Make sure you fill in any place that says `YOUR CODE HERE` or "YOUR ANSWER HERE", as well as your name and collaborators below:

In [None]:
NAME = ""
COLLABORATORS = ""

---

In [None]:
import pandas as pd
import os
import os.path
import json

In [None]:
def getmysql_creds(dirname=".",filename="creds.json"):
    """ Using directory and filename parameters, open a credentials file
        and obtain the four parts needed for a connection string to
        a remote provider using the "mysql" dictionary within
        an outer dictionary.  
        
        Return a scheme, server, user, and password
    """
    assert os.path.isfile(os.path.join(dirname, filename))
    with open(os.path.join(dirname, filename)) as f:
        D = json.load(f)
    mysql = D["mysql"]
    return mysql["scheme"], mysql["server"], mysql["user"], mysql["pass"]

## Set User Credentials

With a shared resource at a provider like a MySQL RDBMS, we need to use credentials to authenticate ourselves to the server, and need the logical location of the server itself.

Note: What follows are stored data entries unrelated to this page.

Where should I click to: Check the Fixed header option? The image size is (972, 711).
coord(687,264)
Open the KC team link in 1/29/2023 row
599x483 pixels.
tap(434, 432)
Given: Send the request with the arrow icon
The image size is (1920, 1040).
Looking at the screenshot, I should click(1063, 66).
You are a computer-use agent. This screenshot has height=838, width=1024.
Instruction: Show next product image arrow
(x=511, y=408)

For these notebooks, these are kept in a text file named 'creds.json', stored either in the same directory or in a data directory.  For this notebook, this is stored in the same directory as the notebook.

- Right click on the `creds.json` file and select *Open With*->*Editor*
- Replace the mysql dictionary's key for "user" (currently `"nostudent"`) with the base part of your email address (i.e. without the `.denison.edu`).  Your password on the mysql server, at present, is the same as your user, so change that from `"nostudent"` as well.  The server should be correct, mapped to `"hadoop2.mathsci.denison.edu"`. Likewise, the scheme should be correct, mapped to `"mysql+mysqlconnector"`. 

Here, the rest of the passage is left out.